Perhaps it is the bitterness of April that makes this second helping of reading week so sweet. Midterms and papers bombard us, March Madness is but a fond memory, the sun doesn’t show its face for a full month, and fall sports teams have super-important spring practices. I swear this is all a curse put on us by that scary gypsy lady that chills outside of Morse. I accidentally made eye contact with her the other day — she’s probably making a voodoo doll of me as we speak.
But reading week is the one thing she can’t ruin. Like a guardian angel, it floats over us and promises that everything will be alright. “Don’t fret,” it whispers, “you just make sure the keg is still flowing and I’ll take care of the rest.” And whaddya know, somehow, you make it through the week alive. Sure, maybe you arm-wrestled a homeless man for a piece of Popeye’s chicken, or now when you urinate it burns, but more or less, the guardian angel kept its promise.

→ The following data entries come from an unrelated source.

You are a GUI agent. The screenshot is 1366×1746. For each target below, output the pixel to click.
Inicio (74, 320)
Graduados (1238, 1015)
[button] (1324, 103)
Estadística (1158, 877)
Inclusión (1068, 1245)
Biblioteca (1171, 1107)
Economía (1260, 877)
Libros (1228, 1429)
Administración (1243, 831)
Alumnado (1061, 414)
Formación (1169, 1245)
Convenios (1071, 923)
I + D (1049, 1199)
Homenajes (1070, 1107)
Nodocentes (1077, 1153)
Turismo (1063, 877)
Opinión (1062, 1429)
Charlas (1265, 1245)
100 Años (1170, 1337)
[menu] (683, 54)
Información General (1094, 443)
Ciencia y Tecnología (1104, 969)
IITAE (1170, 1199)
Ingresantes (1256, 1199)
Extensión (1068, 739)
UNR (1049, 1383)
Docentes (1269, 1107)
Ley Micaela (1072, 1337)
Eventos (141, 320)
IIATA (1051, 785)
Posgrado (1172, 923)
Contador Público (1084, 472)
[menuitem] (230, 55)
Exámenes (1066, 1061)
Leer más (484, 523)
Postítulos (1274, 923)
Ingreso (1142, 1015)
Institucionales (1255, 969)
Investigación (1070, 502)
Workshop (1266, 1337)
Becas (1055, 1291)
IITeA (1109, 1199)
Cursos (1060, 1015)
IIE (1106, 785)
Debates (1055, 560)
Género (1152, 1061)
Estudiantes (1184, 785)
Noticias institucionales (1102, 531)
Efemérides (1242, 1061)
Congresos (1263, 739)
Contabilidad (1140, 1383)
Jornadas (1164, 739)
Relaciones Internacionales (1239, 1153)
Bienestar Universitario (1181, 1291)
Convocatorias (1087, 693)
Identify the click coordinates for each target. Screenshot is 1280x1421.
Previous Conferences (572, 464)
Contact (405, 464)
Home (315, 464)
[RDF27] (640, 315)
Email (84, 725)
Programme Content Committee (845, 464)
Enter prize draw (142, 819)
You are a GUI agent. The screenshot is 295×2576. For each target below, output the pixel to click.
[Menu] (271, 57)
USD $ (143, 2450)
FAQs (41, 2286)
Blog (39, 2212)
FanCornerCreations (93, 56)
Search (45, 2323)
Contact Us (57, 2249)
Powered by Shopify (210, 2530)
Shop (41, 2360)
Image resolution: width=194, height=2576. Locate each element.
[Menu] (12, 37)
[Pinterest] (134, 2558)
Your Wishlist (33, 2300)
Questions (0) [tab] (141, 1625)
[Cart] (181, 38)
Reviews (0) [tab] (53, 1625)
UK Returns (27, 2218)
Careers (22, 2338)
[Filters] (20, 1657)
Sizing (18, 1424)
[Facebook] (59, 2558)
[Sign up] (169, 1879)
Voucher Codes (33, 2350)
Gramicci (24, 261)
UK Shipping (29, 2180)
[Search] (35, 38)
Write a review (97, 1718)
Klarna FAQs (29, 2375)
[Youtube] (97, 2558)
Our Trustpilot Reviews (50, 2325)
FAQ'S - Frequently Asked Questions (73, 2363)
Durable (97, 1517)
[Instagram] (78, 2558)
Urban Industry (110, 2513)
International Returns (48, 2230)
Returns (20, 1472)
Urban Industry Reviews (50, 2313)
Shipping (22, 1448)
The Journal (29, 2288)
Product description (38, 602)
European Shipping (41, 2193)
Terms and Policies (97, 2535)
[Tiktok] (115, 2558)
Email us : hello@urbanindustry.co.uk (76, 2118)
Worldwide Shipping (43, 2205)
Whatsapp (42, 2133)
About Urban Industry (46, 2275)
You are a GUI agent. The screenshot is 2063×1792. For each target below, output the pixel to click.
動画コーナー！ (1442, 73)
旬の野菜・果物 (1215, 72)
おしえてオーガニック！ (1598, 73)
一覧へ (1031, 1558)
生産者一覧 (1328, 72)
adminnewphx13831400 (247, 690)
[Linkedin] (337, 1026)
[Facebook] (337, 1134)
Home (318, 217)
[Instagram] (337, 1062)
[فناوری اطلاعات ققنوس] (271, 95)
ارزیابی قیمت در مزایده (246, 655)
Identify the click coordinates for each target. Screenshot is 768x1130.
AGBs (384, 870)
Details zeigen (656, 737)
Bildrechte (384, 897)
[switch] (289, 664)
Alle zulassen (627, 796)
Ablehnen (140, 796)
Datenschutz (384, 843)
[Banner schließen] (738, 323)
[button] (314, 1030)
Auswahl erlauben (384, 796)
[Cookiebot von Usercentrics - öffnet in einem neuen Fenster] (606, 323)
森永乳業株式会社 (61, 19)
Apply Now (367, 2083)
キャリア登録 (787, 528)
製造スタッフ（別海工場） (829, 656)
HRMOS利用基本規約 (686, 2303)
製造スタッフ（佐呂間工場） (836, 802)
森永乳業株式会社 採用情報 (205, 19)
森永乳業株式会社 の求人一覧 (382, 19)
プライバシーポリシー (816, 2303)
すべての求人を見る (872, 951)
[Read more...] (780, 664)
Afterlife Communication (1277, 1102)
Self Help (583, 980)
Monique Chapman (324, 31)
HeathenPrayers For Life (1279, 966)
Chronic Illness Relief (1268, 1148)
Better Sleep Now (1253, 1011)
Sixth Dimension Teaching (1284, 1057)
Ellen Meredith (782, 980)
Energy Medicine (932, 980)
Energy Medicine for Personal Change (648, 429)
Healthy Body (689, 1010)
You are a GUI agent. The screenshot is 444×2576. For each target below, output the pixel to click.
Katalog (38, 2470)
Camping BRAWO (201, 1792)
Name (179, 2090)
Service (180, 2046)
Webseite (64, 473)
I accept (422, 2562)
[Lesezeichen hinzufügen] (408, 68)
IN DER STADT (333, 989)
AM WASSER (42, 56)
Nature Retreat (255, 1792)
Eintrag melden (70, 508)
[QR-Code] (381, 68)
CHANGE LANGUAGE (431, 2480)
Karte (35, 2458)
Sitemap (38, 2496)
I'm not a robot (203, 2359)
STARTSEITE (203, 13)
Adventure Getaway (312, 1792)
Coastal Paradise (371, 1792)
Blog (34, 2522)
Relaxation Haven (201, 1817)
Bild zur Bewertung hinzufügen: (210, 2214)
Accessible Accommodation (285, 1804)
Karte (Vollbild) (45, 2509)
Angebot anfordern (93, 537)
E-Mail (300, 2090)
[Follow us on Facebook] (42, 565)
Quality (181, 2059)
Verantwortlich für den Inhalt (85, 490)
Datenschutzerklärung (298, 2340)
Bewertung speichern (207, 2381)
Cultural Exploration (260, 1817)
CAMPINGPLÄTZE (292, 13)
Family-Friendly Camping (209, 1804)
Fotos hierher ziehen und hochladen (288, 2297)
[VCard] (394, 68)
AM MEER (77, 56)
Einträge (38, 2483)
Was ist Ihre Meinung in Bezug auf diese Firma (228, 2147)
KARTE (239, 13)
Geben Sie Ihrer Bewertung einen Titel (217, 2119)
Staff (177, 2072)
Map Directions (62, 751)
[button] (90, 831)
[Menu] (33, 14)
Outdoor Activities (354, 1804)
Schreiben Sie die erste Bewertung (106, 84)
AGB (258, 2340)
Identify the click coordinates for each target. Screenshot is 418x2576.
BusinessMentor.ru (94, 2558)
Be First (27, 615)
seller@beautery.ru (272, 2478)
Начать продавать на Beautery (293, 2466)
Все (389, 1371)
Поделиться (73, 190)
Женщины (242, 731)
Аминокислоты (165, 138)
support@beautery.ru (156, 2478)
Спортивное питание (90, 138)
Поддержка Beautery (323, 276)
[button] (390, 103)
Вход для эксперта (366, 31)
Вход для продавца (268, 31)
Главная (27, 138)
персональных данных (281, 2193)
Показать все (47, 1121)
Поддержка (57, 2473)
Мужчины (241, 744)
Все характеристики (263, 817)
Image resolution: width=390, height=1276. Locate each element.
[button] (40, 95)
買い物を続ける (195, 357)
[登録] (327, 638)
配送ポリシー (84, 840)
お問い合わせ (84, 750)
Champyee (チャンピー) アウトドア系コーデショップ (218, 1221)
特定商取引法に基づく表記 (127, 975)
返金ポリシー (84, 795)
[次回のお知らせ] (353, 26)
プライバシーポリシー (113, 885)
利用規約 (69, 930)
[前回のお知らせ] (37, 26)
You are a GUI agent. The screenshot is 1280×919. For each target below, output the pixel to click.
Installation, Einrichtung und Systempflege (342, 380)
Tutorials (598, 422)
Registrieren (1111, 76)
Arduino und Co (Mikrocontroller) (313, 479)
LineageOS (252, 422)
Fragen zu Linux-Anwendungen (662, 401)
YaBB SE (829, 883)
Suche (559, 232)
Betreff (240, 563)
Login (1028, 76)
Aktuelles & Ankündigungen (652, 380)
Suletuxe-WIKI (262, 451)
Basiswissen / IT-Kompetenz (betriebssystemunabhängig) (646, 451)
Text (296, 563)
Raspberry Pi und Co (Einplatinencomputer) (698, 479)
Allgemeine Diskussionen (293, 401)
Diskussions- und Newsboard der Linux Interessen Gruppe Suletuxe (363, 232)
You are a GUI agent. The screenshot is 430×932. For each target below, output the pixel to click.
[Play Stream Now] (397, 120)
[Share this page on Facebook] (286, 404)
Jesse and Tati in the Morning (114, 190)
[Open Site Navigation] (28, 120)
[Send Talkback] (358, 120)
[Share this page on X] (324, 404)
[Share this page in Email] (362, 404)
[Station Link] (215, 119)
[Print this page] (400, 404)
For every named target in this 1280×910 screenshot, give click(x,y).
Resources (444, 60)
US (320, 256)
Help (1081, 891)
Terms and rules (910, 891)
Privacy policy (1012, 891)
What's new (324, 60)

For seniors, that guardian angel is working overtime trying to meet multiple deadlines. This is their last chance to drink forties without people offering to buy them a hot meal. It’s their last time to go to Toad’s without being referred to as “the creepy has-been.” It’s time for one more sloppy trip to A1 at 3:30 in the morning only to get scammed for a $13 slice of pizza. It’s a final opportunity to hook up with the president’s daughter, or to use the eloquent Kanye West line “I’ma play this Vandross, you gon’ take your pants off” while it’s still “hip,” or to piss off of the roof of Payne Whitney. Well, maybe those last three are just dreams of mine.
But dream I shall, for this is college. Too many people here forget that. After this, there will be plenty of time to work, to talk about “issues,” to gripe, and to be mature. But for now, realize that there are good times to be had; there are things here that will never be offered to us once we leave our bubble. So, do not ridicule the drunk senior playing air guitar. Rather, embrace him.
Pick up your air guitar, make your pants nice and tight, and join him in rocking out. Live like a senior — I know I will … That is, at least until I have those things called finals. Alas, it seems the gypsy lady will prevail after all.
Carl Williott is going to play “Sail Away” by Styx in a 15-hour air guitar medley on Cross Campus beginning Friday at noon.